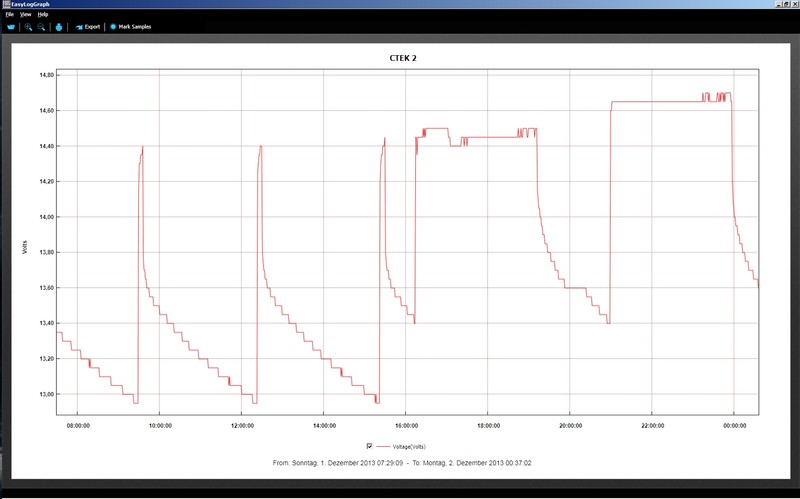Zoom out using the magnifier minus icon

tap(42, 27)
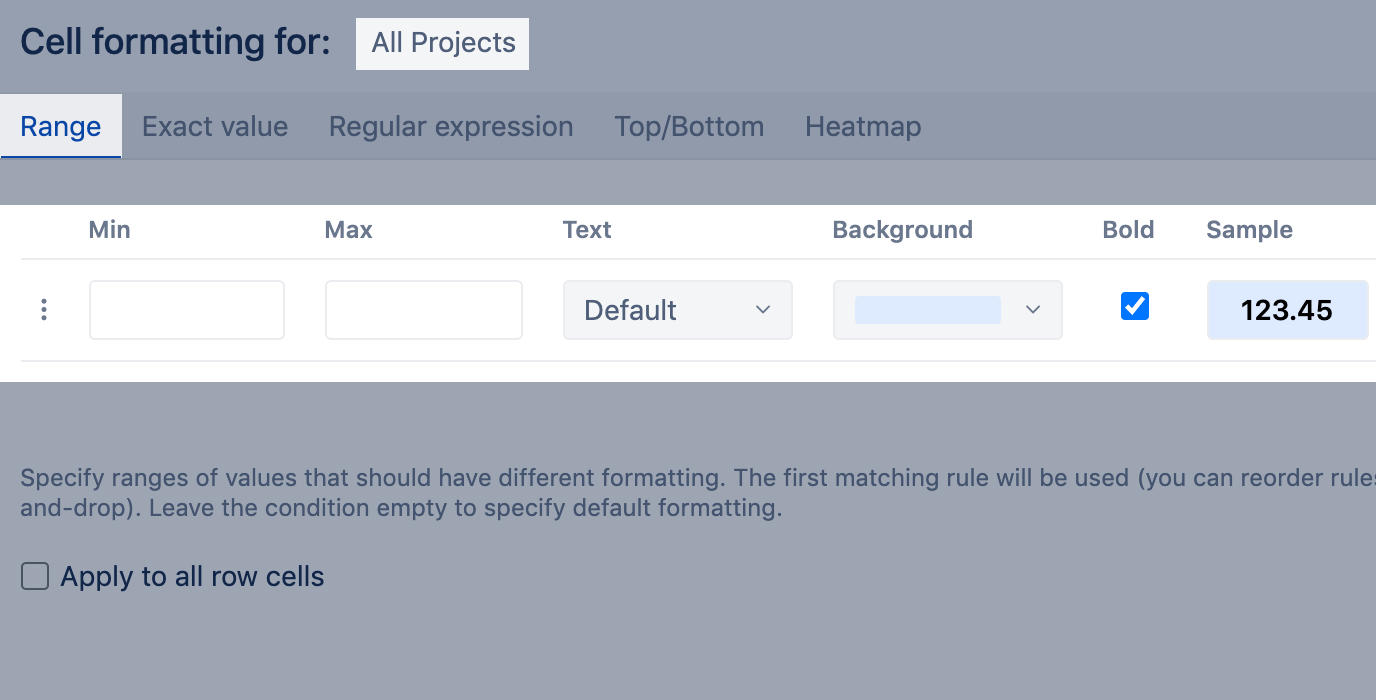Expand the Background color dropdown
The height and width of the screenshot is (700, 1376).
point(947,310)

====================

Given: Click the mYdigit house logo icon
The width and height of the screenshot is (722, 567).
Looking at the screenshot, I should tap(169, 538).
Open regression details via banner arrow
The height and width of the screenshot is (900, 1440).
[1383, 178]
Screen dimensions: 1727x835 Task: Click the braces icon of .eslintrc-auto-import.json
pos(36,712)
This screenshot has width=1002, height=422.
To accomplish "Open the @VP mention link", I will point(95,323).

====================

▸ TASK REQUIREMENTS:
In the entries above, find the line with "Given: Click the mYdigit house logo icon" and the line with "This screenshot has width=1002, height=422.", then set down exactly those two and every line between them, nothing else.

▸ EXERCISE OUTPUT:
Given: Click the mYdigit house logo icon
The width and height of the screenshot is (722, 567).
Looking at the screenshot, I should tap(169, 538).
Open regression details via banner arrow
The height and width of the screenshot is (900, 1440).
[1383, 178]
Screen dimensions: 1727x835 Task: Click the braces icon of .eslintrc-auto-import.json
pos(36,712)
This screenshot has width=1002, height=422.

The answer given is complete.